P0661r2 states the following question was asked and answered.
R1 | Should raw access to the underlying container be provided? | No. | SG14
This is inconsistent with the current behavior, as the container returns the underlying container iterators. This means you already have access to the underlying container either through begin and end.
I believe const access to the underlying container should be available, at a minimum. I would prefer full access to the underlying container. See my next contention point for more details on why this is preferred.
Another decision I would like to challenge is direct access to the underlying container iterators.
It also provides the following iterator type aliases. Note that the adapted container must provide iterators satisfying the constraints of RandomAccessIterator.
using iterator = typename Container<value_type>::iterator;
using const_iterator = typename Container<value_type>::const_iterator;
using reverse_iterator = typename Container<value_type>::reverse_iterator;
using const_reverse_iterator = typename Container<value_type>::const_reverse_iterator;
The access to the underlying container iterators is dangerous.
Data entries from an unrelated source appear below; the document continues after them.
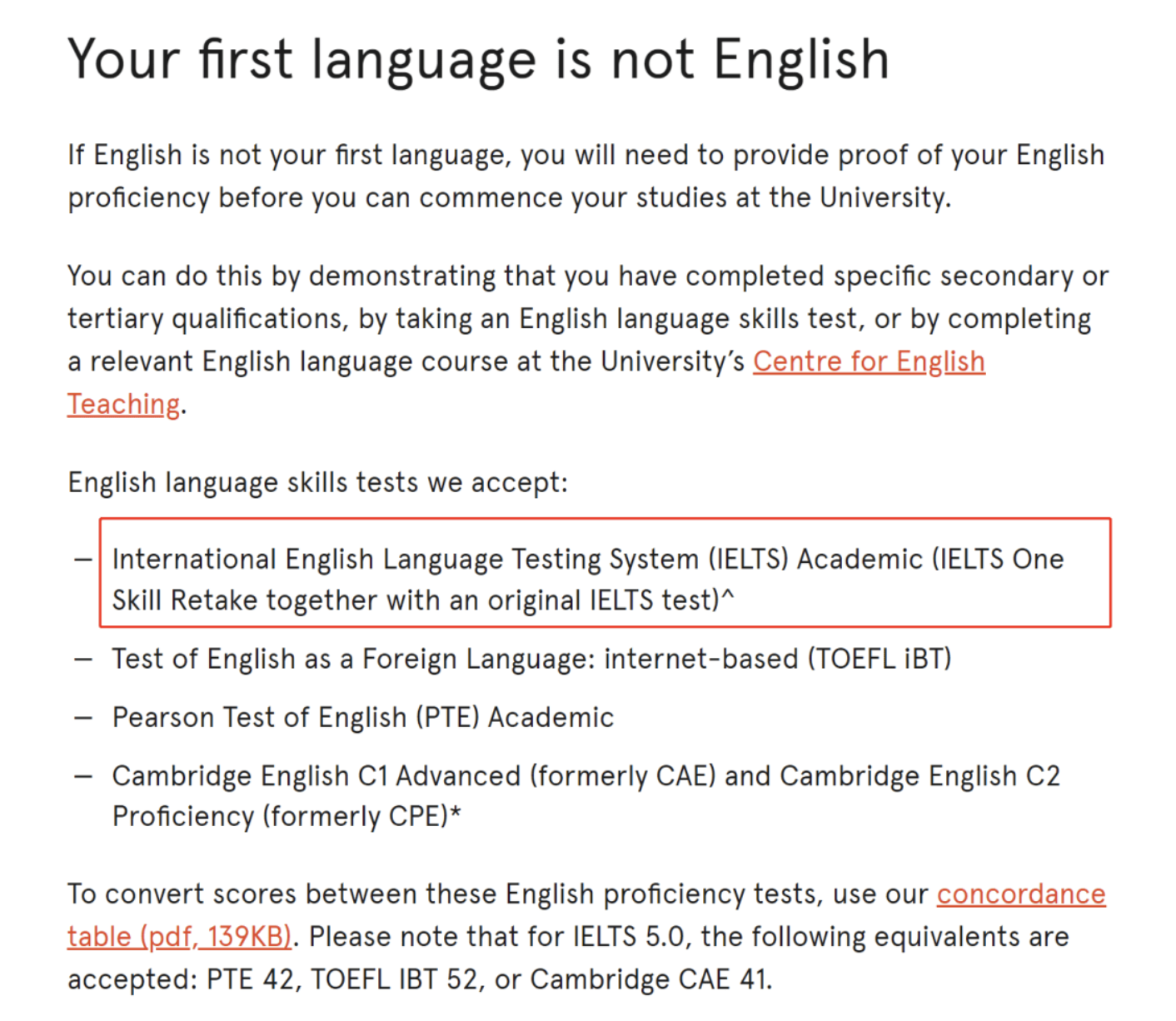Click the dash bullet beside the TOEFL item
1176x1021 pixels.
click(x=82, y=660)
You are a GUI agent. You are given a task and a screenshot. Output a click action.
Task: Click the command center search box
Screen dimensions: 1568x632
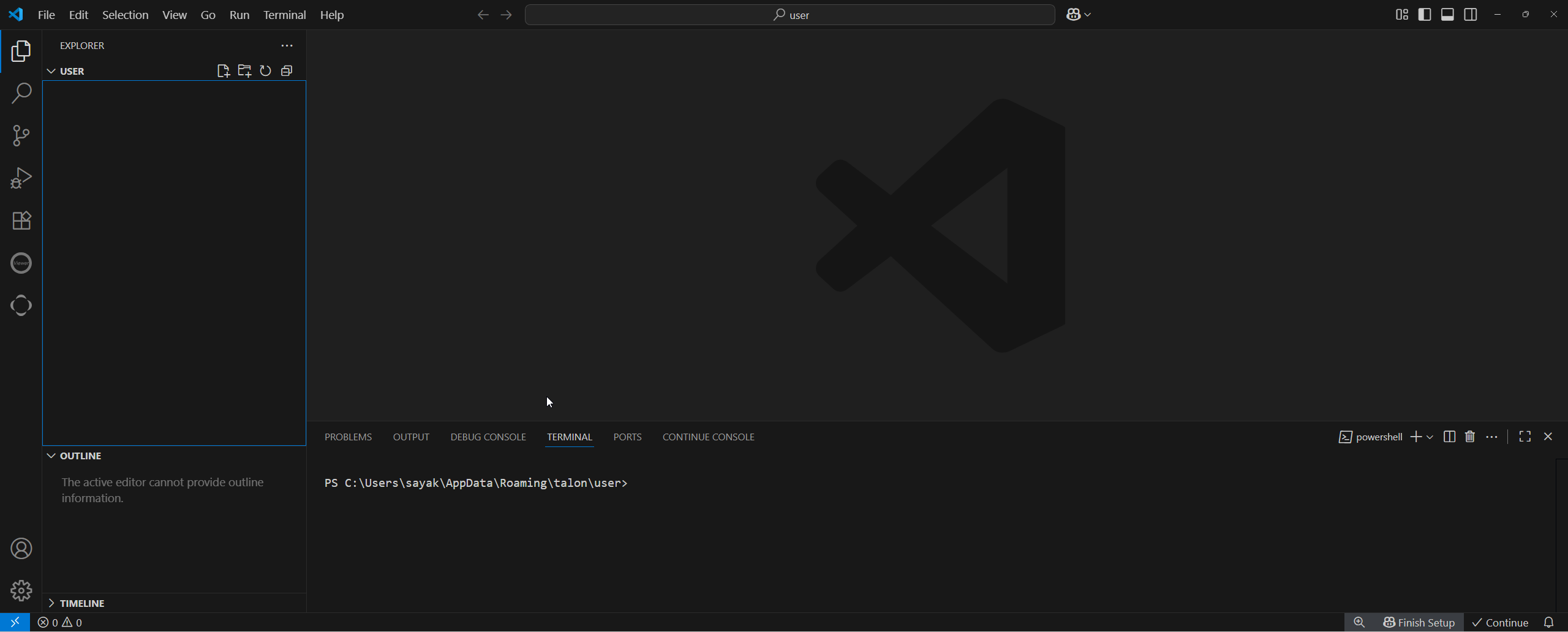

I've already shot myself in the foot assuming coherent behavior between slot_map iterators and its keys. I believe many more will.
Furthermore, it precludes using standard algorithms like std::partition. I fear the slot_map api will grow, with many custom cases that will need special implementations. It is already starting : #133
An alternative would be to provide custom, "smart and safe", iterators that do not invalidate the relationship between keys and elements stored in the container. Iterator swap, for example, should swap elements and shouldn't invalidate keys. In fact, no iterator operation should invalidate keys, ever.
This may make slot_map iterators heavy or less performant (TBD in test implementation), which may be a problem. Again, I believe direct access to the underlying container would be a better way to deal with this issue. When a user accesses the underlying container, it is clear he is in "no mans land". When you use slot_map iterators, operations should be safe, always.
Currently, using slot_map iterators is no mans land... Yet SG14 doesn't agree underlying container access is a good idea. This doesn't seem coherent.
I would appreciate some feedback on the types of pitfall you may fall into with custom iterators.
Thank you, looking forward to your feedback.